BEGIN DOCUMENT PASSAGE
Anything goes As for philosophy, it makes an architect high-minded and not self-assuming, but rather renders him courteous, just, and honest without avariousness. This is very important, for no work can be rightly done without honesty and incorruptibility.
—Vitruvius, The Ten Books on Architecture
With a new series of conferences, books, journals, and T-shirts, the New York architect Peter Eisenman and his colleagues have once again reminded us that the story of the tower of Babel has great pertinence to contemporary intellectual culture. The inaugural publication in his new venture is a three-hundred-odd-page confection from Rizzoli entitled Anyone. Since the perfect-bound paperback costs $45 and is utterly devoid of intellectual merit, we cannot recommend that anyone (if we may use the term) purchase the magazine. But those interested in new developments in pretension and bad taste in the graphic arts may wish to thumb through the volume in their local bookstores. It must be seen to be believed. Grotesquely overdesigned by Massimo Vignelli, Anyone is printed in a bewildering variety of type-sizes on pink paper. The favored ensemble is red ink on pink paper, though there is plenty of black on pink and even reversed type: pink on black. Its pages are strewn with poorly reproduced half-tones and architectural scribbles. Occasionally, text is printed over an image, a particularly unreadable combination. Credits inform us that the text and images were prepared entirely by computer: who could doubt it! The magazine really should come with a ophthamological warning and a bottle of aspirin. The only thing to be said for the design is that it provides a perfect visual analogue for the rebarbative incoherence of the magazine’s contents.
END DOCUMENT PASSAGE
BEGIN SOURCE EXCERPT
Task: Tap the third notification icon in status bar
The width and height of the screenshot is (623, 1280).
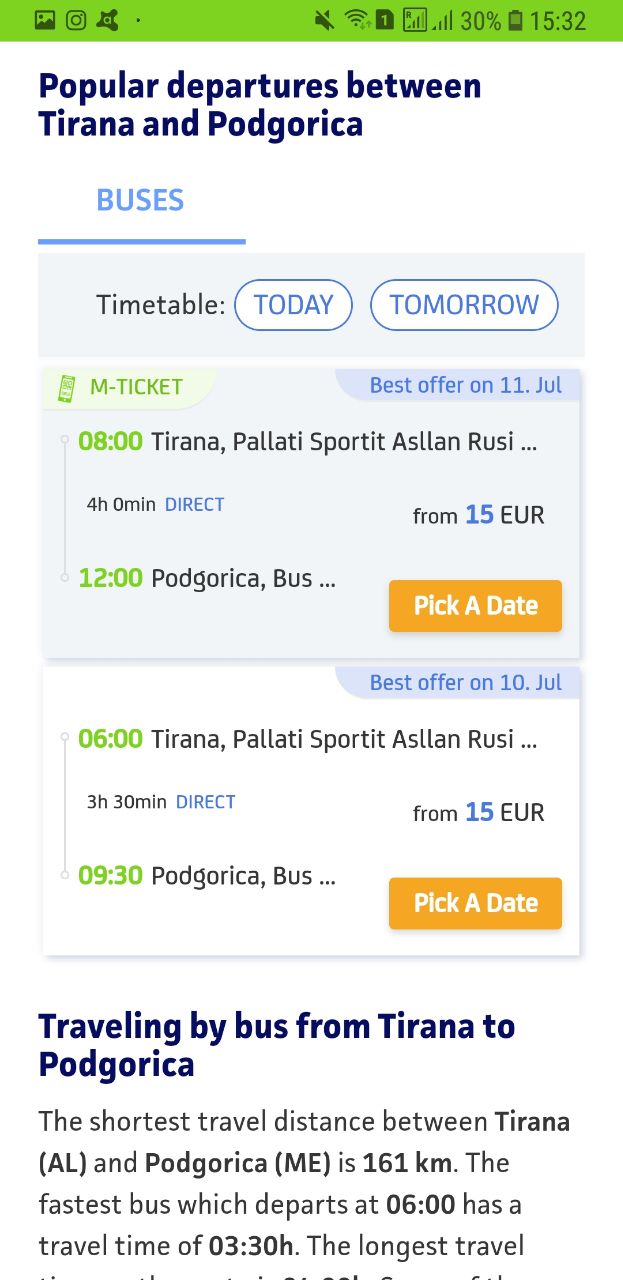Action: pyautogui.click(x=107, y=20)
END SOURCE EXCERPT
COMPLETE THE FOLLOWING:
- A) From the review of the magazine Anyone, list the things that make up the new series launched by Peter Eisenman and his colleagues.
- B) Write the next paragraph of the review of the magazine Anyone, picking up after its final sentence.

EXPECTED OUTPUTS:
- A)
conferences
books
journals
T-shirts

- B)
Edited by Cynthia Davidson, Mr. Eisenman’s wife, Anyone is essentially a revised transcript of a large and lavishly publicized “multi-disciplinary and cross-cultural” conference by the same name that was held at the Getty Center for the History of Art and the Humanities in Los Angeles last May. Participants included such left-wing academic stars as Jacques Derrida, Fredric Jameson, and Rosalind Krauss, a few of their industrious academic epigones, such as Mark C. Taylor and John Rajchman, and a garland of fashionable architects from Frank O. Gehry and Rem Koolhaas to Arata Isozaki and, of course, Mr. Eisenman himself. The “Anyone” conference was the first of a projected eleven such events, each to be held in a different city (the next is scheduled for Tokyo), each to be devoted to a different any word (anyhow, anywhere, anything, etc.), each, God help us, to be followed by a publication similiar to Anyone. The subject of the first installment, we were told, “was defined to include issues of signature, the author, and the individual as they relate to architecture.” Thanks for that. Press material also explained that the Any series (ANY being an acronym for “Architecture New York”) will include a bimonthly magazine called Any, scheduled to start appearing in the fall of 1992, and a line of Any books “on the subject of architecture and its relationships to other discourses.”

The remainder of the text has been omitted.